Saved data entries
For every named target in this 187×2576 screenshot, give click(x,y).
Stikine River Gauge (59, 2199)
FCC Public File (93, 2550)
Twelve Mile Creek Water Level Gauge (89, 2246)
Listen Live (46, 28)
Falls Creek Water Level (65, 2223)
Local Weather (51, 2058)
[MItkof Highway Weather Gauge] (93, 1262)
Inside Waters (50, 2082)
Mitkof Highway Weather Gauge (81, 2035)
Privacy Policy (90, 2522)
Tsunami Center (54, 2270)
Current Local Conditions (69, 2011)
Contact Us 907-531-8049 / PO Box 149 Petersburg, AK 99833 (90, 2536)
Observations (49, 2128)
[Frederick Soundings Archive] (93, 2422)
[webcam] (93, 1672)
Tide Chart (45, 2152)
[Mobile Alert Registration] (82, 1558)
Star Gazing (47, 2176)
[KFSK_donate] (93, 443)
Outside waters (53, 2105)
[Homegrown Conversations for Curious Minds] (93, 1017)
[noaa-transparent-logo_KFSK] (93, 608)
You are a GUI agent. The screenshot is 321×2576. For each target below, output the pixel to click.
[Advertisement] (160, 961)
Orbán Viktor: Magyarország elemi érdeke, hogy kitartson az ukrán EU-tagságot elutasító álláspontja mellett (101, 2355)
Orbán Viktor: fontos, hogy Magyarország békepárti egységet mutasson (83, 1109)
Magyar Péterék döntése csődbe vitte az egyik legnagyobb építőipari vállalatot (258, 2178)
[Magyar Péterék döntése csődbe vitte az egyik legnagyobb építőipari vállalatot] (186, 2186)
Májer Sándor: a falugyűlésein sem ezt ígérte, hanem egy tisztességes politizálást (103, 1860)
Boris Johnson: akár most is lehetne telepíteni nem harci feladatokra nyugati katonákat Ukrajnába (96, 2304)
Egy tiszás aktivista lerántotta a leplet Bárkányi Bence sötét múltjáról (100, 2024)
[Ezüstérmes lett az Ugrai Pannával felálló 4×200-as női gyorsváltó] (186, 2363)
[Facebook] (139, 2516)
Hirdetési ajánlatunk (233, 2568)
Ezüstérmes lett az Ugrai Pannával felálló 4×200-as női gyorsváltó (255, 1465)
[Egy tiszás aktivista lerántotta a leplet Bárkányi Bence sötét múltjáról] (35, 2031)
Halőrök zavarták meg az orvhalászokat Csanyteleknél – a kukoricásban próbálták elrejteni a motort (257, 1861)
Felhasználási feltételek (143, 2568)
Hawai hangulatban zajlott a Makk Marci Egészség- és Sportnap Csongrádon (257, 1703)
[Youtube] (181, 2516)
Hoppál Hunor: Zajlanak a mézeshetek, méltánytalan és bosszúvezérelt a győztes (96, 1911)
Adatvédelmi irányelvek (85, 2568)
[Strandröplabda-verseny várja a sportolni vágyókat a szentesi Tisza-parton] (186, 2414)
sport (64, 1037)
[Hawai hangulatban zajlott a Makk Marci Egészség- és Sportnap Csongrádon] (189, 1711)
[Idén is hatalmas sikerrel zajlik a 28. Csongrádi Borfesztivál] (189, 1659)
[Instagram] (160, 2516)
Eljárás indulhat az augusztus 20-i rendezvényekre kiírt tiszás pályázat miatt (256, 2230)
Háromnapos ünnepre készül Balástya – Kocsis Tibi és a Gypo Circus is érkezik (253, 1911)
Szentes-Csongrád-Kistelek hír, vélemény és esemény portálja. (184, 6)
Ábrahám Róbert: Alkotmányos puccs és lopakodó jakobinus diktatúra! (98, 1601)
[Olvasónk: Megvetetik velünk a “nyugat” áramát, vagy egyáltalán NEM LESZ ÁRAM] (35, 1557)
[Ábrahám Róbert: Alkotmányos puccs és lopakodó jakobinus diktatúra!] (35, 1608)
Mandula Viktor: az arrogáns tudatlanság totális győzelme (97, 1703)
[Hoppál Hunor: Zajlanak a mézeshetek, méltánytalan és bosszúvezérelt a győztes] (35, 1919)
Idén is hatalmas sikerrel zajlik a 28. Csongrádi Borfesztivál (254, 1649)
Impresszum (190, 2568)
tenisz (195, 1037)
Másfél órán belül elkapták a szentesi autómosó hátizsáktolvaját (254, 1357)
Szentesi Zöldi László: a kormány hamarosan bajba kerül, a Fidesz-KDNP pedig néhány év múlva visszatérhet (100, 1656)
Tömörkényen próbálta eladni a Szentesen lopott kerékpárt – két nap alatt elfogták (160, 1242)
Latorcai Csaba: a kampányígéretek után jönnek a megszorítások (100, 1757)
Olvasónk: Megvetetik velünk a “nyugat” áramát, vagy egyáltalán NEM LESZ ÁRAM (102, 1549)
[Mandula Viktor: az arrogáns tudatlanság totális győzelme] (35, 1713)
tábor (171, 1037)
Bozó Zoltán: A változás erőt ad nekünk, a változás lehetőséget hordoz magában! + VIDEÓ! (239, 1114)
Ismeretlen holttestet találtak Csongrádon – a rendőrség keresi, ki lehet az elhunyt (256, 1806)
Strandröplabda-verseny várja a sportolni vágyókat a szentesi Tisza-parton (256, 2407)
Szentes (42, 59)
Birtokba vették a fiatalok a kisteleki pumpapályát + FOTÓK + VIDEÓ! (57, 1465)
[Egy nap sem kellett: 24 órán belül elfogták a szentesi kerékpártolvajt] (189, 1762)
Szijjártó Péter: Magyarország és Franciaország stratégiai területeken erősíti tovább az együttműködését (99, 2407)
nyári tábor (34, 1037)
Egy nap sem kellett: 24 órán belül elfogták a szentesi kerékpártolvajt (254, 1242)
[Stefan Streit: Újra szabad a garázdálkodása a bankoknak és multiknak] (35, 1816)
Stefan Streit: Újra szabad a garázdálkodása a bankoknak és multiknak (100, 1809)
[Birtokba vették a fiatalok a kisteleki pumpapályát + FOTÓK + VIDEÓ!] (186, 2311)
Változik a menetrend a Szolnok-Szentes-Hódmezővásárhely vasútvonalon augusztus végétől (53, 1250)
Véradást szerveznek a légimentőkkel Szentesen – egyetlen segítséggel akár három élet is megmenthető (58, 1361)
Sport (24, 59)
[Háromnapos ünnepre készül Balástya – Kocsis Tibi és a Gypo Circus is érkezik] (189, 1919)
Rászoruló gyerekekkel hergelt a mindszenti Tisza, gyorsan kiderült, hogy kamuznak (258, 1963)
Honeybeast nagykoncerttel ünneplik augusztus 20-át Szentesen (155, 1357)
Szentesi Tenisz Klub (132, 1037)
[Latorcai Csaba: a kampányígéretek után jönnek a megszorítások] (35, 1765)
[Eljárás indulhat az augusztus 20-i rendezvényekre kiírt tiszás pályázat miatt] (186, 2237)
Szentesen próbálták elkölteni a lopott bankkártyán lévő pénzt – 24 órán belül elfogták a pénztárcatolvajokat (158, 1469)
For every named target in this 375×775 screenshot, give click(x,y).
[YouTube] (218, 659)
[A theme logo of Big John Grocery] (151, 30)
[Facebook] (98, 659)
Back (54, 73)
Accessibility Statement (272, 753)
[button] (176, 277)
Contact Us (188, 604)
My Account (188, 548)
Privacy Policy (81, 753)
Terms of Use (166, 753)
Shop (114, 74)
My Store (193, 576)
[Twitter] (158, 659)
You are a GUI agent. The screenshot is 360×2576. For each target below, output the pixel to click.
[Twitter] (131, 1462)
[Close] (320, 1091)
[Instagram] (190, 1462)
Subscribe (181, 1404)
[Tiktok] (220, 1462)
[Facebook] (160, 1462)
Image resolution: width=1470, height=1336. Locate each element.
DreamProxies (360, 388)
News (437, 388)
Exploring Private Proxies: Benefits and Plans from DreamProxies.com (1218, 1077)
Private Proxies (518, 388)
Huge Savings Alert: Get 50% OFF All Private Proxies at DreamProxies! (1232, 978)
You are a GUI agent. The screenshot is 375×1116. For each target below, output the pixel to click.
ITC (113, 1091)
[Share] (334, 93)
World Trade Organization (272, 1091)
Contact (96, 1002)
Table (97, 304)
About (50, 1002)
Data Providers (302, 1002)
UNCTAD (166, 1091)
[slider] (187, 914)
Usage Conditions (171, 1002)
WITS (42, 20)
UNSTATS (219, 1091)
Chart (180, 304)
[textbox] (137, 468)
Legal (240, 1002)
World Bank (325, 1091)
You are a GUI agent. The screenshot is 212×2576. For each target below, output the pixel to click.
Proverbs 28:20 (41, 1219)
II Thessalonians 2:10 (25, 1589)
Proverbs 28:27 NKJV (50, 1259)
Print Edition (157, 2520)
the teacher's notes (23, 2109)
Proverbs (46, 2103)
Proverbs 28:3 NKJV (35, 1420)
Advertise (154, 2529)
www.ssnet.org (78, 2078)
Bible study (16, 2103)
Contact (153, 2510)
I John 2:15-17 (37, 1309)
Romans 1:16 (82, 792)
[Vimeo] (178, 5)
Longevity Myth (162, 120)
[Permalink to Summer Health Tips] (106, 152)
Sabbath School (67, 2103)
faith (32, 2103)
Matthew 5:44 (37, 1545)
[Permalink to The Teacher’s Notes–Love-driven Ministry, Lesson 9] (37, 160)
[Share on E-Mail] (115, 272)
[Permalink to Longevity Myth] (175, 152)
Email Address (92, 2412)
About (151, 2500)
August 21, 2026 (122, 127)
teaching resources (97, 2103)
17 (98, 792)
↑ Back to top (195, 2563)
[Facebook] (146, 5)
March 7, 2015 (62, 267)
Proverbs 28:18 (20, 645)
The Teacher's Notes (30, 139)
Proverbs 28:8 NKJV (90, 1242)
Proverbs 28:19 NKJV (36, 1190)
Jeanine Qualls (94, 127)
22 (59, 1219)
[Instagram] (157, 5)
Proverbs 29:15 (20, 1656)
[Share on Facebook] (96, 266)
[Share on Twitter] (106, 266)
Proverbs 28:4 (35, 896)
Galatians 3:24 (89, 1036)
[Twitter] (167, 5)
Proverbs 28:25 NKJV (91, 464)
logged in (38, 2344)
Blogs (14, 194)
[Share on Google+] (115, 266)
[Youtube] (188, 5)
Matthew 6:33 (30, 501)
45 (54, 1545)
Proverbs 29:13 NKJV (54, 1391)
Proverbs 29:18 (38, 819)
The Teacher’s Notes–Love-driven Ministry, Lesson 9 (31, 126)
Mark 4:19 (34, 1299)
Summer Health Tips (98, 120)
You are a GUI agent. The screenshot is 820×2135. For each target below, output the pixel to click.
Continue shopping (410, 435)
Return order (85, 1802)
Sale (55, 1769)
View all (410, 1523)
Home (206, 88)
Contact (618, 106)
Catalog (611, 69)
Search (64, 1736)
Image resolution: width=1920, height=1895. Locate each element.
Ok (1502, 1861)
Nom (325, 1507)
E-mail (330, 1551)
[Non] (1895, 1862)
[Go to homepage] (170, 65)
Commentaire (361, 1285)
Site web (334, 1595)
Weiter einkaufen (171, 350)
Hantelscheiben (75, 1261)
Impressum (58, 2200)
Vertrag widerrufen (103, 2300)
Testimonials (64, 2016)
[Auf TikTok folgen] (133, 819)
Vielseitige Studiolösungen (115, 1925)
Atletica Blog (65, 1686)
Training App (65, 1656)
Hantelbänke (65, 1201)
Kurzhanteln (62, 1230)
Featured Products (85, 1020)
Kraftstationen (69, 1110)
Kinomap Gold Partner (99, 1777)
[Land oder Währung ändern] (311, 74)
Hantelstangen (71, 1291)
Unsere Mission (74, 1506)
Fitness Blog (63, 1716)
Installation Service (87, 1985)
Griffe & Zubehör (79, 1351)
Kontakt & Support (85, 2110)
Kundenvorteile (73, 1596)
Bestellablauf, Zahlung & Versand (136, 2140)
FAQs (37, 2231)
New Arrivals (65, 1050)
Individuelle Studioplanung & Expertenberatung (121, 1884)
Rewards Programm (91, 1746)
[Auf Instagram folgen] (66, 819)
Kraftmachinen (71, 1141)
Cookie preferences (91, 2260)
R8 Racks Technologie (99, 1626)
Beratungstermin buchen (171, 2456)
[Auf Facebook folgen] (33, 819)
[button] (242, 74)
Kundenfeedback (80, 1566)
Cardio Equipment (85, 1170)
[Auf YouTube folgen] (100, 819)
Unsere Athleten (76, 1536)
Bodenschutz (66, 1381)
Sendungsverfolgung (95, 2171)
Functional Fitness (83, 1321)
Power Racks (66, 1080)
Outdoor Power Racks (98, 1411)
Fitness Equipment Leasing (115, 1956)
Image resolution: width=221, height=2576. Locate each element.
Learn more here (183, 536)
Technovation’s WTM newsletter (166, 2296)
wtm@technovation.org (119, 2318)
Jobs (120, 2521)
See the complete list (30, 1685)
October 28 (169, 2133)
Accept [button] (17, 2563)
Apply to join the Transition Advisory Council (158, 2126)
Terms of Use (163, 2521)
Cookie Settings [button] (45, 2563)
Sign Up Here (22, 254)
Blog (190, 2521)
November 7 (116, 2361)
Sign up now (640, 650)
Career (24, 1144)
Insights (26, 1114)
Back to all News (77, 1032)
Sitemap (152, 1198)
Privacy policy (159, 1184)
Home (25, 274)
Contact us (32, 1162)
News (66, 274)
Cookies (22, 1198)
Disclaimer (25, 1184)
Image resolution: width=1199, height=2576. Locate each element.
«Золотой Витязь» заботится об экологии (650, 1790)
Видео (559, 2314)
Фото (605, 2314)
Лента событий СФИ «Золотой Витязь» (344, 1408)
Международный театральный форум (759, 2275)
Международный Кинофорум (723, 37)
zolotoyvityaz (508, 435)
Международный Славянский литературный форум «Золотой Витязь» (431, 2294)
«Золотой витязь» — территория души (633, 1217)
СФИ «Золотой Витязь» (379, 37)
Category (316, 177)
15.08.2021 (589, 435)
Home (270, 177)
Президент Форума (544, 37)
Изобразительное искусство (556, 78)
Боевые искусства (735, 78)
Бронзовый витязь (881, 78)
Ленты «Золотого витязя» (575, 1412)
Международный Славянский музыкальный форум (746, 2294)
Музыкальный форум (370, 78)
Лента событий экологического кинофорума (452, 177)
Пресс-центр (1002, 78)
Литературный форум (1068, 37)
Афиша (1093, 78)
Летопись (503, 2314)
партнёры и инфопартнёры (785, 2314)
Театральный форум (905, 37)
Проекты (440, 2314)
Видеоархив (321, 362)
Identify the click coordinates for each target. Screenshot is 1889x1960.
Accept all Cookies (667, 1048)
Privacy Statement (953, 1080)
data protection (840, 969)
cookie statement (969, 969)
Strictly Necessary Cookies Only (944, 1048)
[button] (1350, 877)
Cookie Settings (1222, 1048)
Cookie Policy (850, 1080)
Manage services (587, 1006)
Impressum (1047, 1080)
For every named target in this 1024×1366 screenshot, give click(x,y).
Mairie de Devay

--- What you will do ---
If a line above contains the string "Local", count it, then give the total and nothing else.

--- Task solution ---
2